Elles sont soumises à des violences sexuelles, à des flagellations, à des arrestations et détentions arbitraires et à d’autres formes de harcèlement. Mahnaz Shiral dénonce globalement les "multiples crimes contre l'humanité qui choquent", comme des actes de torture pour soutirer des aveux ou des viols.
Des procès expéditifs et biaisés
Les procès lors desquels sont prononcées les peines de mort, souvent expéditifs, sont majoritairement tenus à huis clos, les membres des familles et les avocats indépendants se voyant régulièrement refuser l’accès à la salle d’audience. La grande majorité des accusés n'ont tout simplement pas accès à un avocat, ni aux pièces de leur dossier permettant de préparer leur défense.
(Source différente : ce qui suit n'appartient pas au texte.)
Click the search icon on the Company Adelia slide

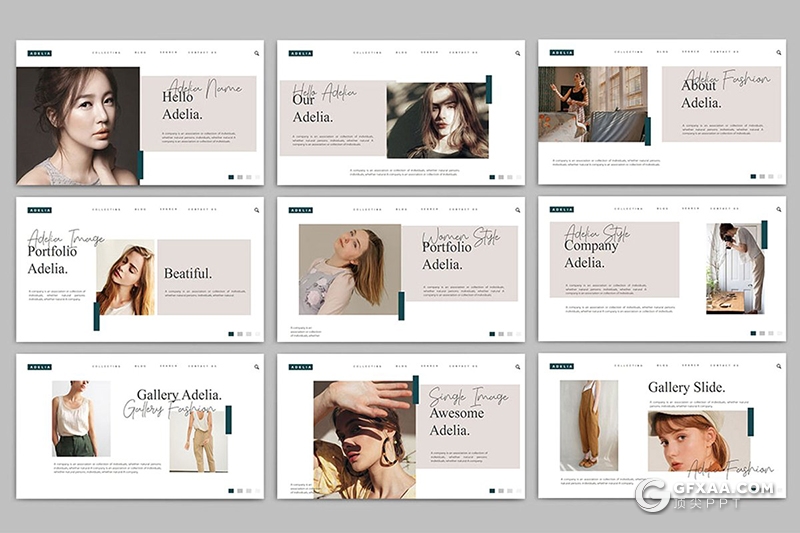(778, 210)
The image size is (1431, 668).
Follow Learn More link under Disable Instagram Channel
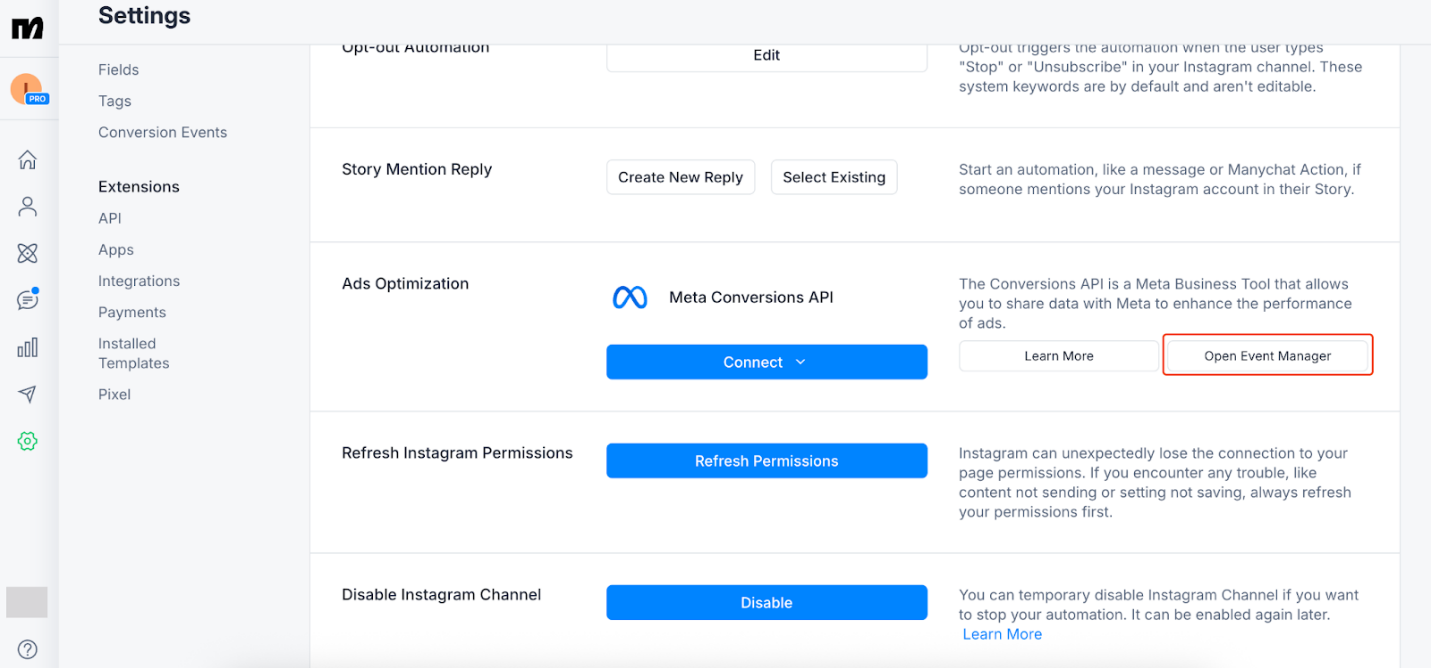tap(1002, 634)
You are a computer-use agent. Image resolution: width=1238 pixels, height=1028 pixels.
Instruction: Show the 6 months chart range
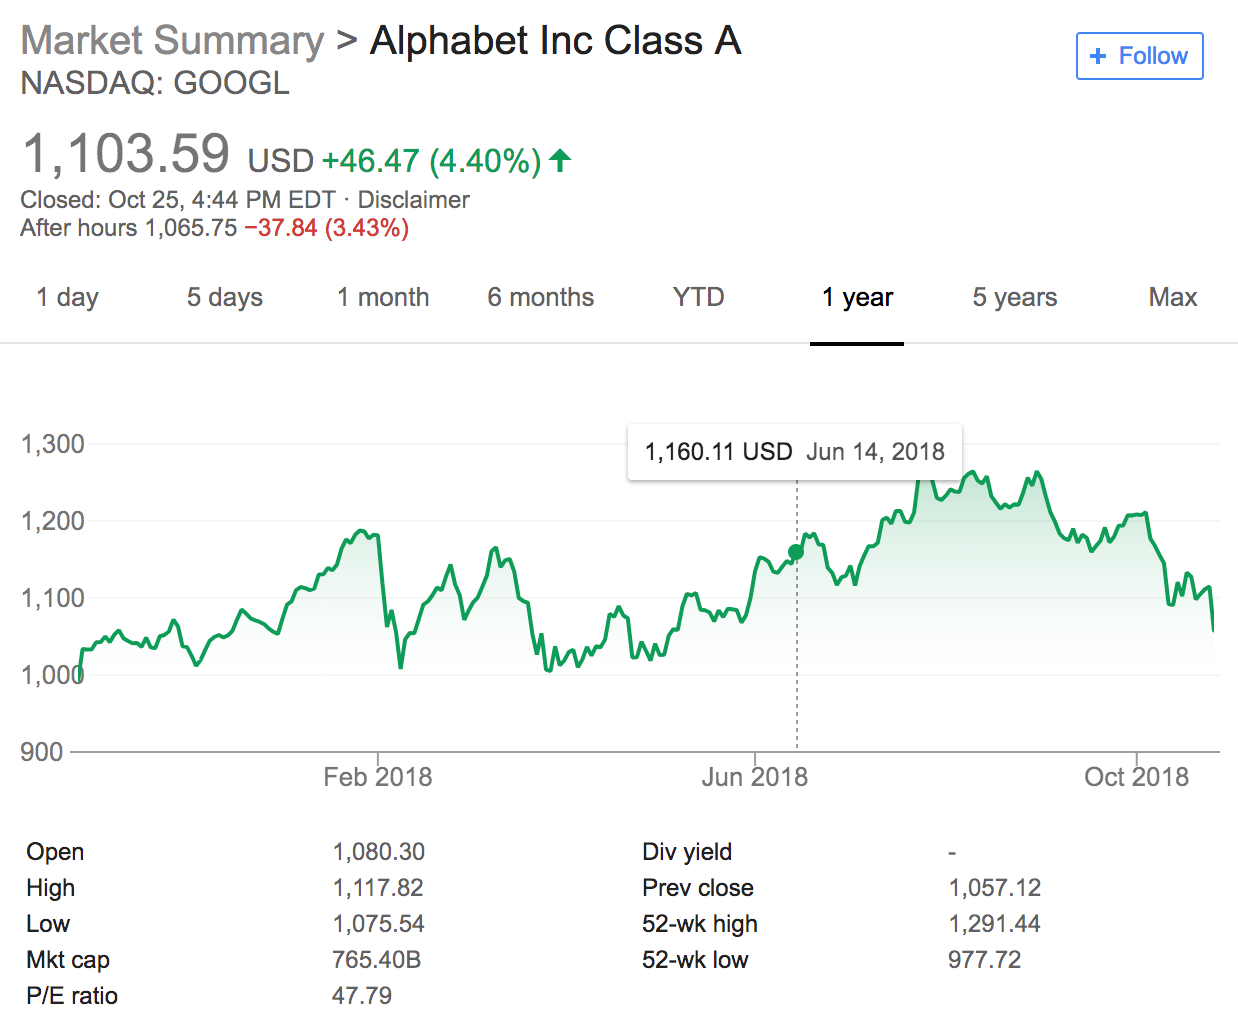click(541, 297)
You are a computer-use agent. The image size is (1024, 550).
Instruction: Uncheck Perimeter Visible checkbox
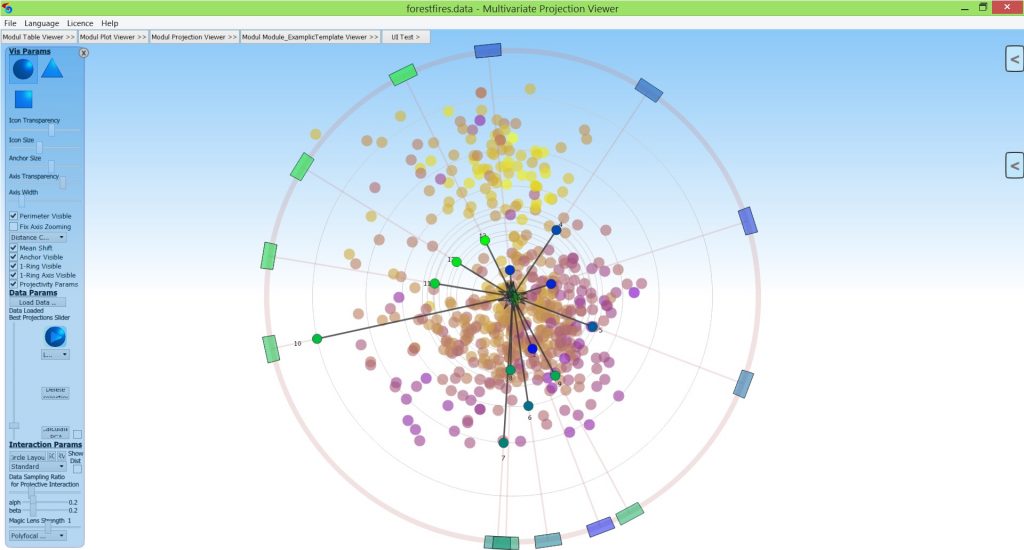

La plupart sont tenus par les tribunaux révolutionnaires qui reçoivent des "ordres des organes de sécurité iraniens", selon Nassim Papayianni d'Amnesty international. L'ONU a de son côté constaté que "les juges des tribunaux pénaux et révolutionnaires faisaient preuve d’un parti-pris manifeste contre les manifestants et les membres de l’opposition politique réelle ou supposée".
Ces procès se tiennent aussi parfois après avoir obtenu des "aveux" forcés, diffusés dans des vidéos de propagande à la télévision d'État avant même le début des audiences, afin de diaboliser les individus aux yeux du public et de justifier les peines.
Une arme de longue date
Cette représsion des autorités iraniennes est loin d'être nouvelle, et remonte bien avant la naissance du dernier soulèvement. "Les exécutions en Iran ont toujours été l'arme du régime", constate Mahnaz Shirali. Durant les périodes où la République islamique se sent menacée, elle exécute. Elle tue quand elle se sent en danger."
Elles ont même été encore plus importantes par le passé. En 1988 par exemple, en l'espace d'un été, au moins 5.000 personnes sont "disparues de force" et "exécutées de manière extrajudiciaire en prison", rapportait Amnesty international en 2018. Mahnaz Shirali se remémore que la moitié de ses camarades du lycée ont été arrêtés et nombre d'entre eux exécutés à cette période.
Aujourd'hui "le prix d'une condamnation" est plus élevé, estime-t-elle: la communauté internationale est plus facilement mise au courant. Lorsque les projecteurs sont braqués sur le pays en raison d'événements politiques internes ou d'événements extérieurs, les exécutions diminuent sur le moment. Comme après la mort du président Ebrahim Raïssi dans un crash d'hélicoptère en mai dernier ou encore lors des élections présidentielles tenues début juillet.
"Les autorités iraniennes savent qu'elles font l'objet d'une plus grande attention et veulent ainsi donner l'impression que le pays n'est pas en pleine crise des droits de l'homme", assure Nassim Papayianni.
"Mais dès que l'attention internationale se détourne, les exécutions reprennent de plus belle", ajoute-t-elle.
En août 2024, au moins 81 personnes ont été exécutées, soit environ deux fois plus que les 45 exécutions signalées en juillet, selon des experts de l'ONU.
"Plus on en parle, plus on protège les Iraniens"
"Plus on en parle, plus on protège les Iraniens", souffle Mahnaz Shirali. En l'absence "d'une réaction mondiale vigoureuse", Amnesty international craint que les autorités iraniennes ne continuent d'utiliser la peine de mort "comme instrument d'oppression et n'exécutent des milliers d'autres personnes dans les années à venir".
D'autant plus que le mouvement "Femme, vie, liberté" continue de frémir dans l'ombre.
"C'est un calme apparement, mais ça pourrait rejaillir", estime la politologue Mahnaz Shirali.
Le mouvement continue de vivre sous plusieurs formes. Des femmes continuent, en dépit des risques qu'elles encourent, d'apparaître non-voilées en public. Les familles de celles et ceux tués par le régime tentent toujours de faire entendre leur voix malgré les menaces et intimidations qu'elles subissent. Pour Nassim Papayianni, tout cela montre "que le mouvement est toujours bien vivant".